Archie pounds down the sidewalk for a block, oblivious to the direction he’s going in. He halts. David slams into his back, knocking Archie forward. Archie swings around on the ball of his feet and cocks a fist. But David is doubled over, his left hand clutching his stomach.
Archie blanches. “Did I hit you?”
David inhales raggedly and cranes his head up. “N-n-no,” David blurts out between fits of laughter. He staggers to his right, his right arm and hand stretching out, until he smacks into the wall. He leans on it, braying with laughter. Archie glares at him, still shaking from the panic that had suddenly filled him while on the bus.

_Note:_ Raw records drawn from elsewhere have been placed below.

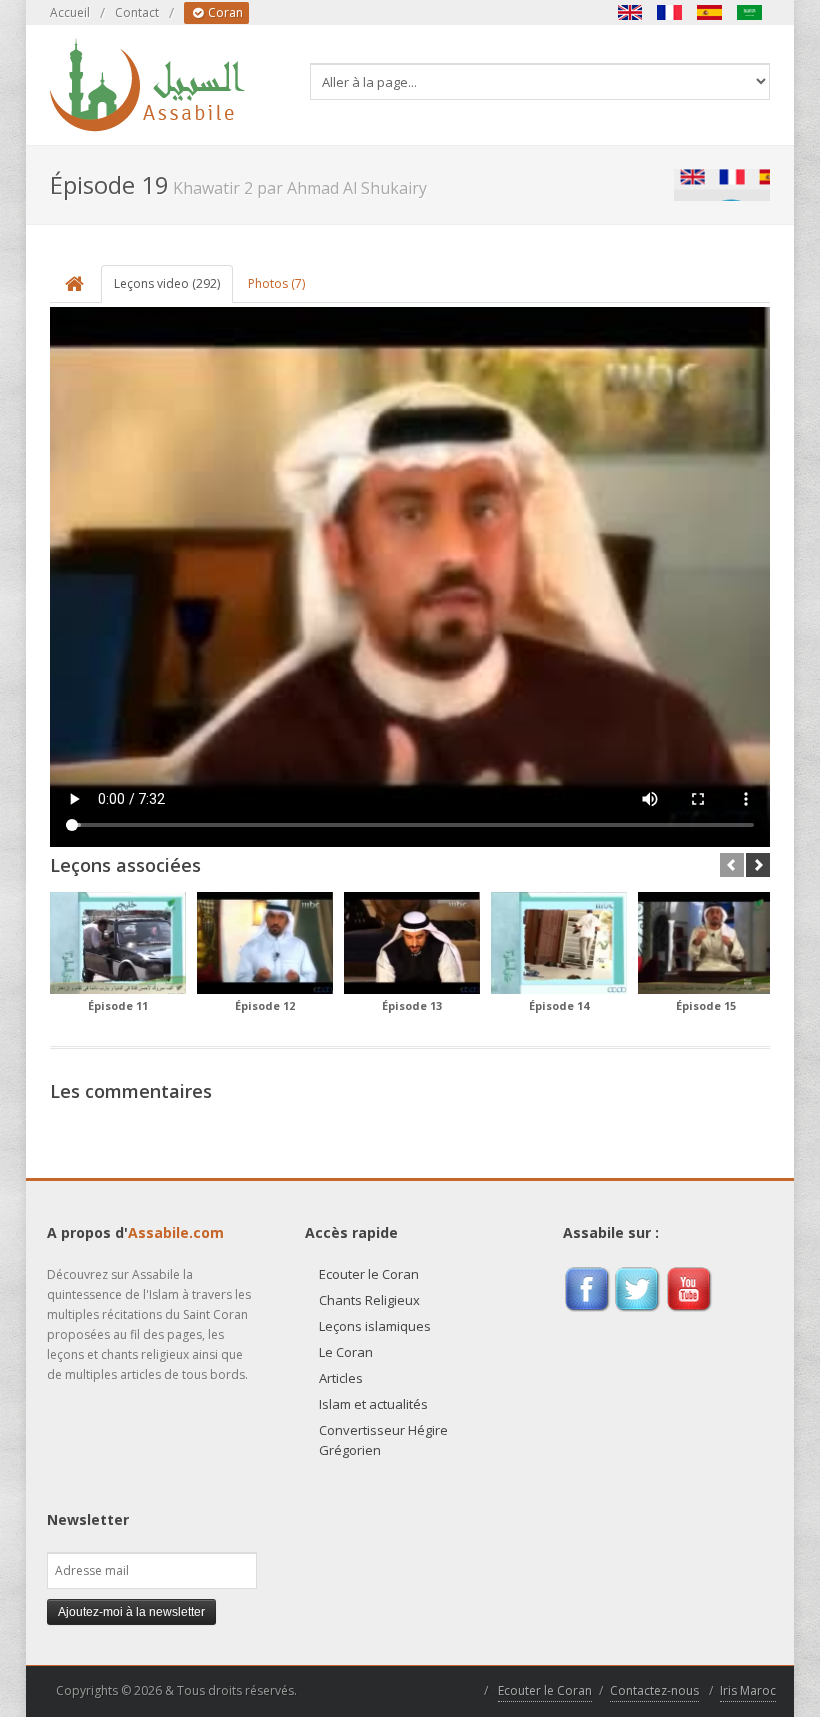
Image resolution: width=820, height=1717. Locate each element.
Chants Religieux (369, 1300)
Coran (224, 12)
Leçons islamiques (375, 1326)
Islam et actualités (373, 1404)
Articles (341, 1378)
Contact (137, 12)
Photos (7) (276, 283)
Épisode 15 (706, 1005)
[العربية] (750, 12)
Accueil (70, 12)
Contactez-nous (654, 1690)
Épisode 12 (265, 1005)
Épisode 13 (412, 1005)
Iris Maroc (748, 1690)
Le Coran (346, 1352)
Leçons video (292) (167, 283)
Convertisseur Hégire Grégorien (383, 1440)
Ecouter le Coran (369, 1274)
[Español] (710, 12)
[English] (630, 12)
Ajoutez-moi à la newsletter (131, 1612)
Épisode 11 (118, 1005)
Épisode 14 (559, 1005)
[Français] (670, 12)
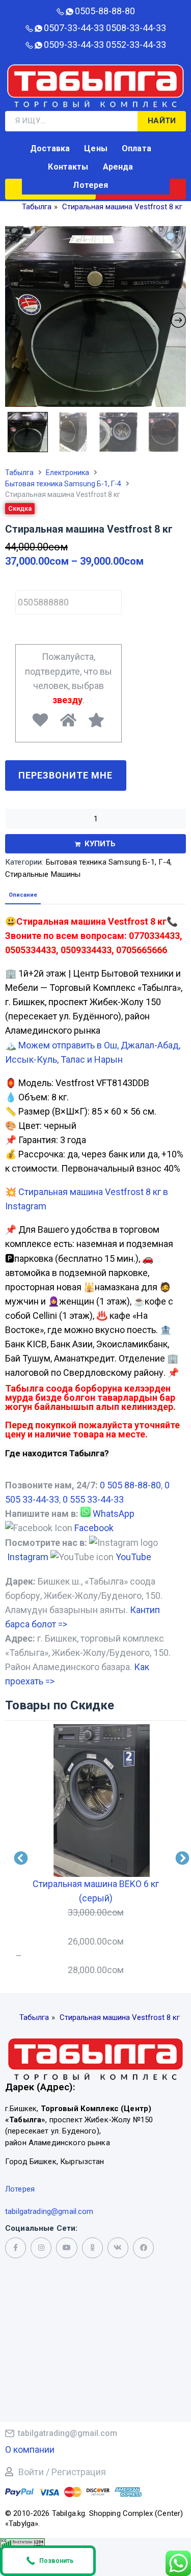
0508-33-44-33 (136, 27)
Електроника (67, 472)
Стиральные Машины (43, 874)
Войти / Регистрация (62, 2472)
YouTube (133, 1557)
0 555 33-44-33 (93, 1499)
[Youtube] (66, 2247)
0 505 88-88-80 (130, 1485)
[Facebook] (143, 2247)
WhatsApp (113, 1513)
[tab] (23, 894)
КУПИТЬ (100, 843)
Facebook (94, 1527)
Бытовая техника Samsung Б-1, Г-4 (63, 484)
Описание (23, 895)
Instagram (27, 1557)
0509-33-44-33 (74, 44)
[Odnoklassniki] (92, 2247)
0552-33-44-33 (136, 44)
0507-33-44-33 (74, 27)
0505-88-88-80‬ (105, 11)
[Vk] (117, 2247)
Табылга (19, 472)
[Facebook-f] (15, 2247)
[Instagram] (41, 2247)
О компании (29, 2449)
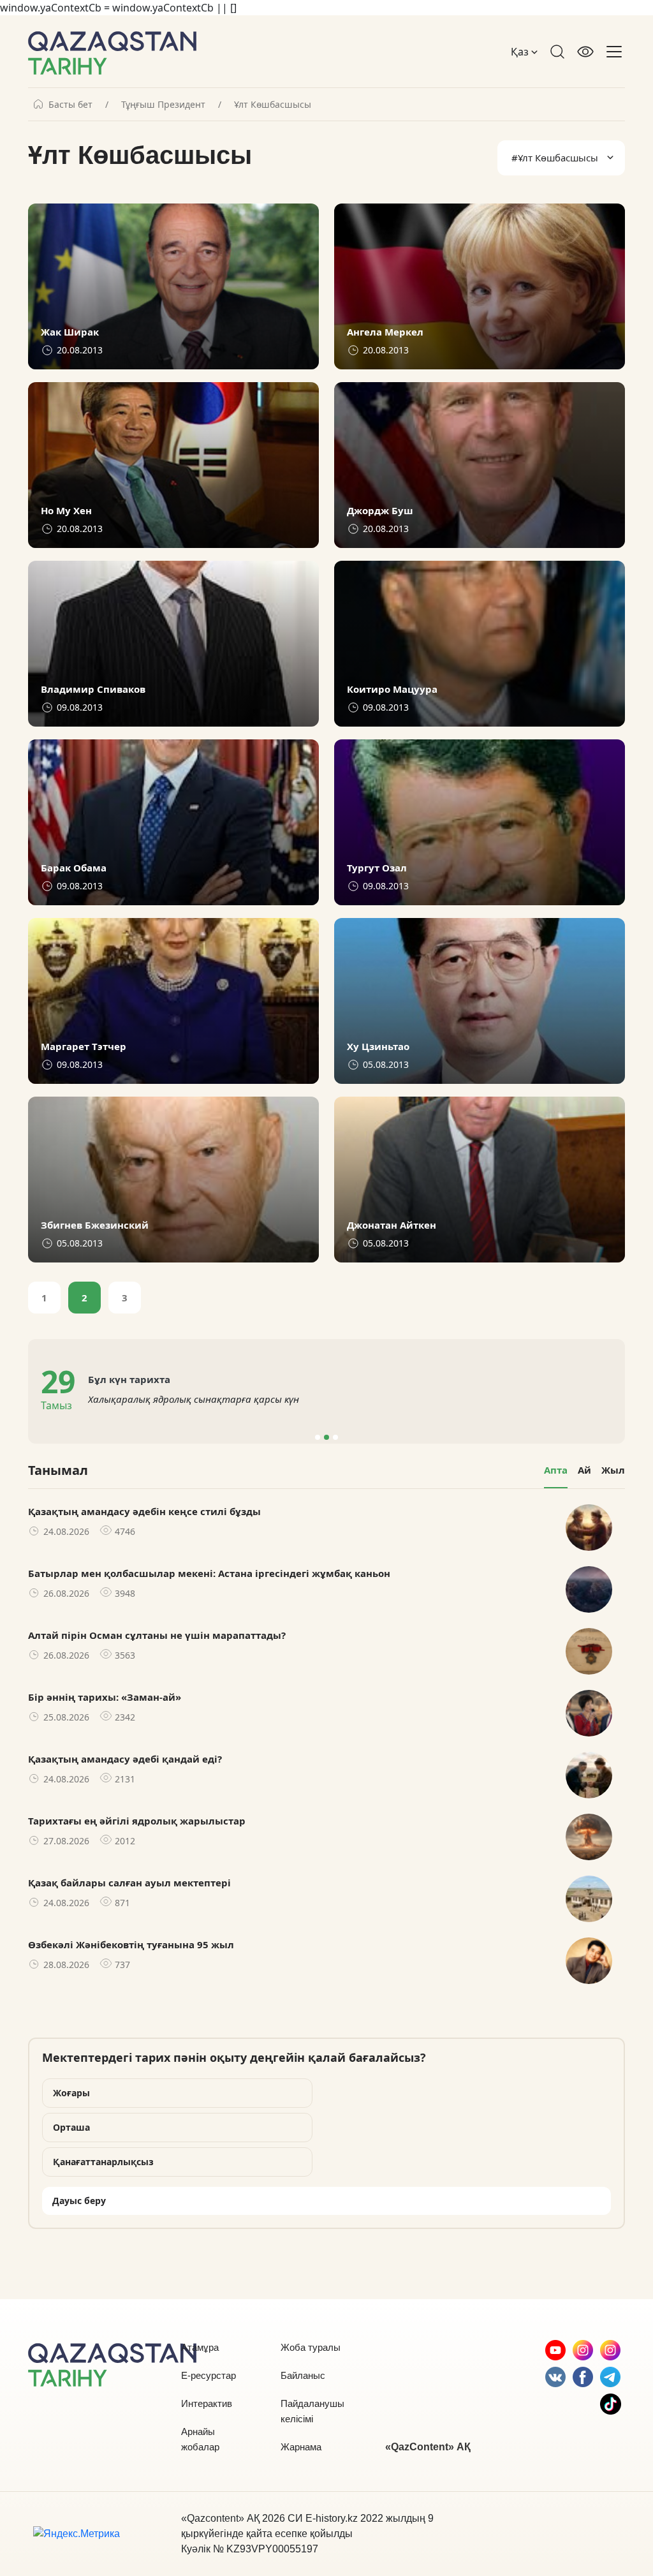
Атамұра (200, 2347)
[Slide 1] (317, 1437)
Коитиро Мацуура (392, 689)
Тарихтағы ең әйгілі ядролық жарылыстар (137, 1820)
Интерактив (206, 2403)
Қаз (521, 52)
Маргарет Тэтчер (83, 1046)
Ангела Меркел (385, 332)
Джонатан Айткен (391, 1225)
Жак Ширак (70, 332)
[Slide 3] (335, 1437)
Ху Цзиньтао (378, 1046)
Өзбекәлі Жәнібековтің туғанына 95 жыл (131, 1944)
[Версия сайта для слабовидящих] (585, 52)
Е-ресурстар (208, 2375)
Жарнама (301, 2446)
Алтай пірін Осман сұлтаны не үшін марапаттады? (157, 1635)
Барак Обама (73, 868)
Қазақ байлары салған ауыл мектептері (129, 1882)
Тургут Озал (377, 868)
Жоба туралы (311, 2347)
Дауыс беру (79, 2201)
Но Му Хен (66, 511)
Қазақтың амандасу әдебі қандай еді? (125, 1758)
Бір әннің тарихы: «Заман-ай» (104, 1697)
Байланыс (303, 2375)
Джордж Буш (380, 511)
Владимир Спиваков (93, 689)
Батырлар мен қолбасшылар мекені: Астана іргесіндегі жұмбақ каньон (209, 1573)
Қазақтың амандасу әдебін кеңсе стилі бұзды (144, 1511)
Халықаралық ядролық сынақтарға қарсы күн (193, 1399)
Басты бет (70, 104)
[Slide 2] (326, 1437)
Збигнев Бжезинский (95, 1225)
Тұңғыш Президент (163, 104)
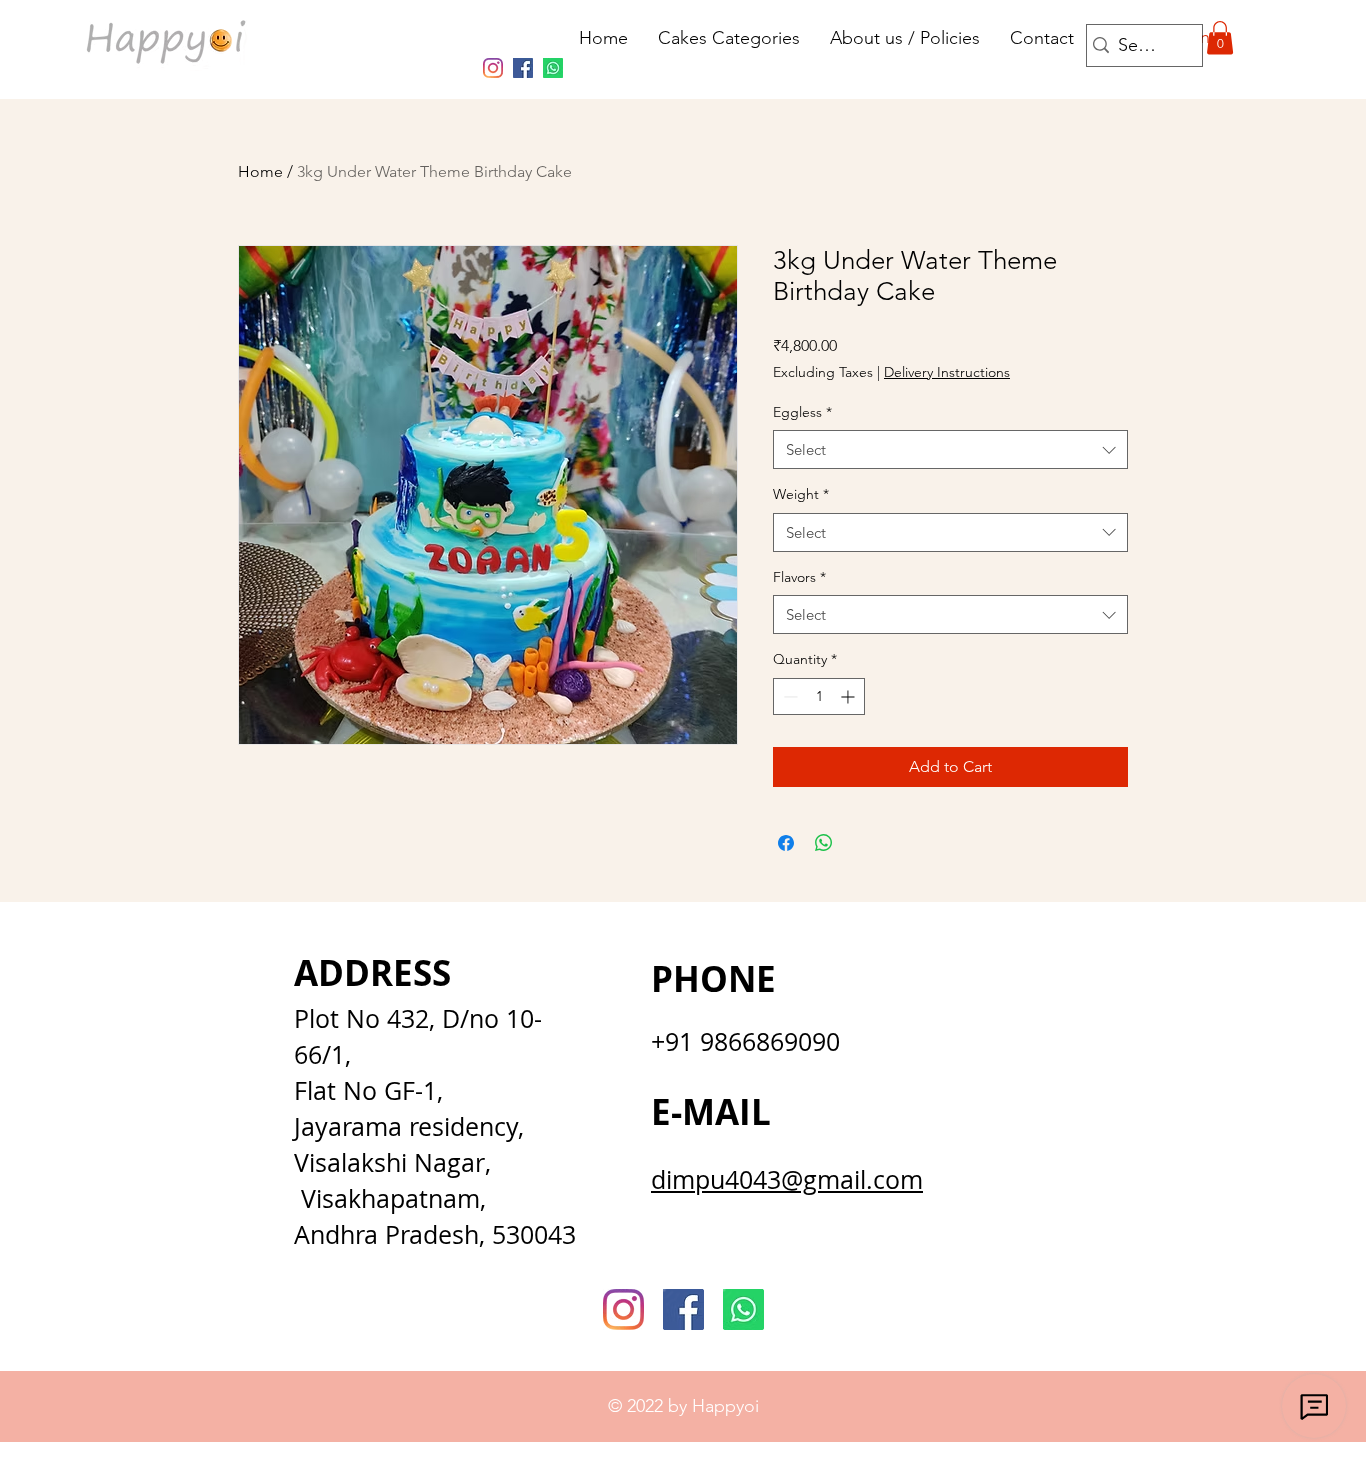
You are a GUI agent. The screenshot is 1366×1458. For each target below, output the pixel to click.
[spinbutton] (819, 696)
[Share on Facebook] (786, 843)
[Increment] (849, 696)
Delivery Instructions (947, 372)
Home (260, 171)
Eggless (802, 412)
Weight (801, 494)
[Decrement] (788, 696)
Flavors (799, 577)
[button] (1220, 37)
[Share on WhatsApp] (824, 843)
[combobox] (950, 449)
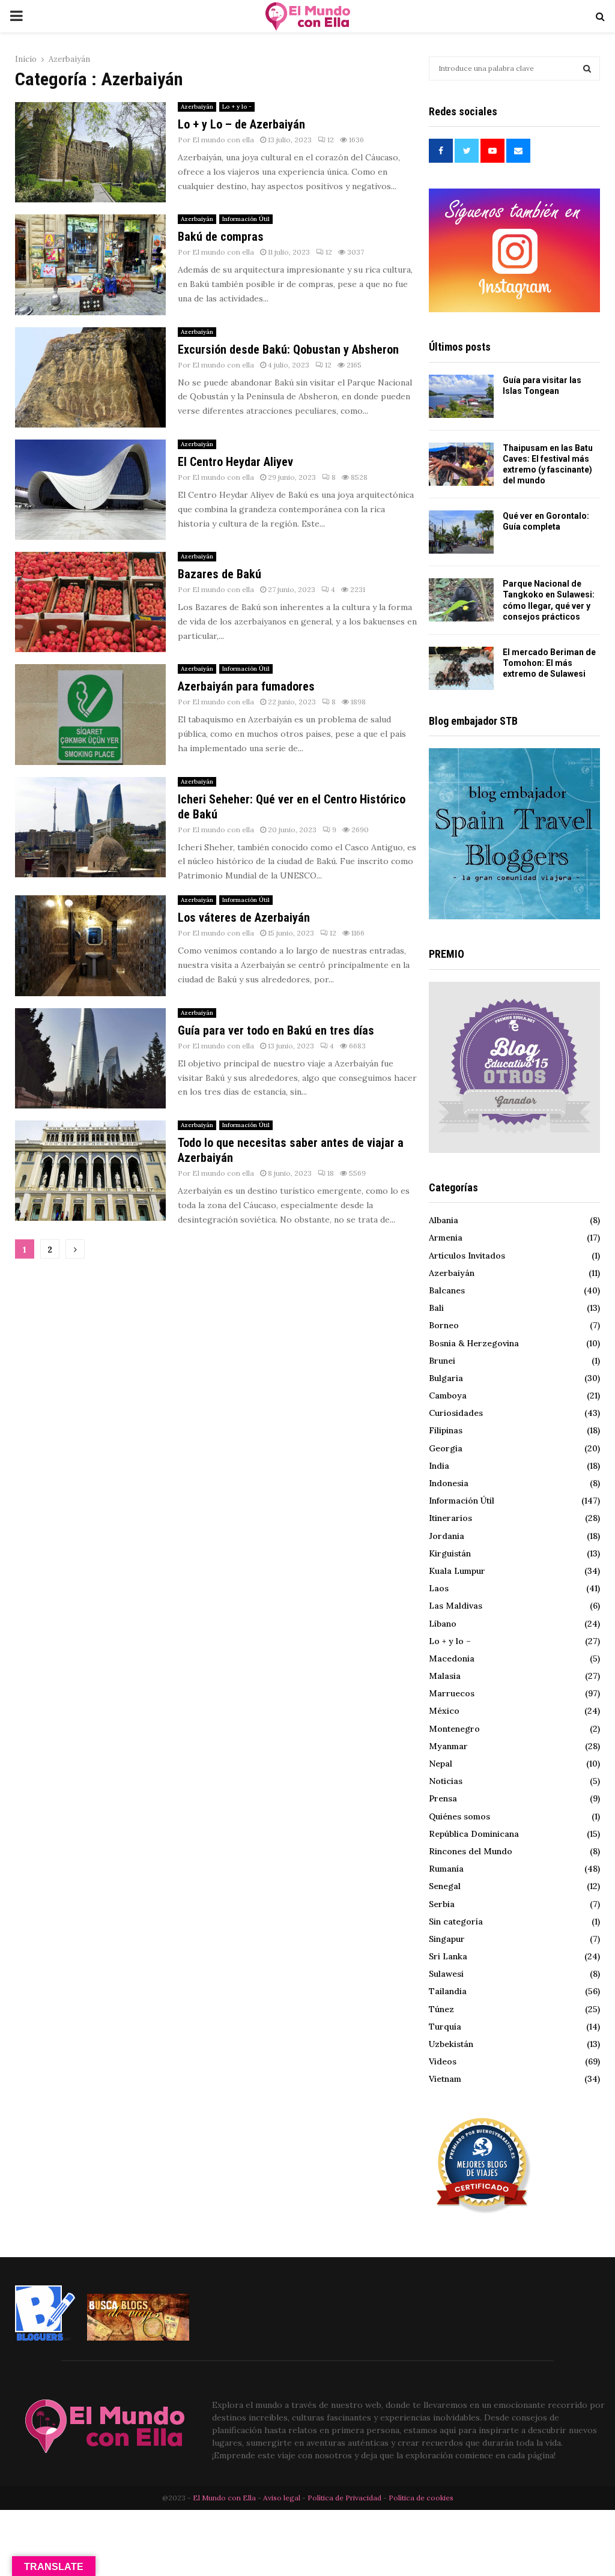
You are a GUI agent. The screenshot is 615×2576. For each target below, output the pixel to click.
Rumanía (446, 1868)
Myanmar (448, 1746)
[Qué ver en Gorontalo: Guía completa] (461, 532)
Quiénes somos (459, 1816)
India (439, 1465)
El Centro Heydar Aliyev (235, 462)
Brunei (442, 1360)
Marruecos (451, 1693)
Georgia (445, 1448)
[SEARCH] (587, 68)
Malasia (445, 1675)
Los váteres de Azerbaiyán (244, 917)
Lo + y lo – (450, 1641)
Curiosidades (456, 1412)
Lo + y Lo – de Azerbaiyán (241, 124)
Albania (443, 1220)
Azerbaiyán (197, 106)
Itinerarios (450, 1518)
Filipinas (445, 1430)
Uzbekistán (451, 2044)
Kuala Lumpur (457, 1570)
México (444, 1710)
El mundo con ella (223, 139)
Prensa (443, 1798)
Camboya (448, 1395)
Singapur (447, 1939)
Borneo (444, 1325)
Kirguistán (450, 1553)
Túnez (441, 2009)
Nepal (440, 1763)
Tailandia (448, 1991)
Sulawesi (446, 1973)
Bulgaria (446, 1378)
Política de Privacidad (344, 2497)
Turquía (445, 2026)
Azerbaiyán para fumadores (246, 686)
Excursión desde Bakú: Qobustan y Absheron (288, 349)
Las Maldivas (455, 1605)
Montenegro (454, 1728)
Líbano (442, 1623)
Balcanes (447, 1290)
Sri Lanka (448, 1956)
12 (330, 139)
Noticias (445, 1781)
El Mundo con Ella (225, 2497)
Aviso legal (282, 2497)
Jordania (446, 1536)
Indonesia (448, 1483)
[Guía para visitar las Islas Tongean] (461, 396)
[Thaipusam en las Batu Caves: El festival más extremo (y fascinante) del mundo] (461, 464)
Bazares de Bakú (219, 574)
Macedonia (451, 1658)
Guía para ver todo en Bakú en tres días (276, 1030)
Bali (436, 1307)
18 (330, 1173)
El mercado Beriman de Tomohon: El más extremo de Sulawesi (549, 663)
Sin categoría (456, 1921)
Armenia (445, 1237)
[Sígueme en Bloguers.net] (45, 2337)
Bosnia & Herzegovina (474, 1343)
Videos (442, 2061)
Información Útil (246, 219)
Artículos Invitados (467, 1255)
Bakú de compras (221, 236)
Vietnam (445, 2078)
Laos (439, 1588)
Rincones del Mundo (470, 1851)
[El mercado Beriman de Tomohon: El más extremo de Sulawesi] (461, 668)
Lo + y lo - (237, 106)
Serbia (442, 1904)
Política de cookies (421, 2497)
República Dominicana (474, 1833)
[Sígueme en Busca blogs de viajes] (138, 2337)
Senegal (445, 1886)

David clasps both hands over his stomach and begins howling about the pain. “You’re killing me, man. The Sherbourne bus never fails!”
A smile creeps across Archie’s face. And then his lips part, and he’s grinning. David opens his eyes, spies Archie’s face, hiccups as his laughter calms, and grins back.
David releases his stomach, stands up, wraps an arm across Archie’s shoulders. “The Sherbourne bus denizens. That’s probably the best fun they had all day. You never know what you’re going to get on that bus. Did I tell you about the time when…,” David regales Archie with his stories while keeping his right arm around Archie’s shoulders. David interrupts himself to shoot his left wrist out of his sleeve to check his watch. “We’re going to be late. Let’s grab a cab,” he says.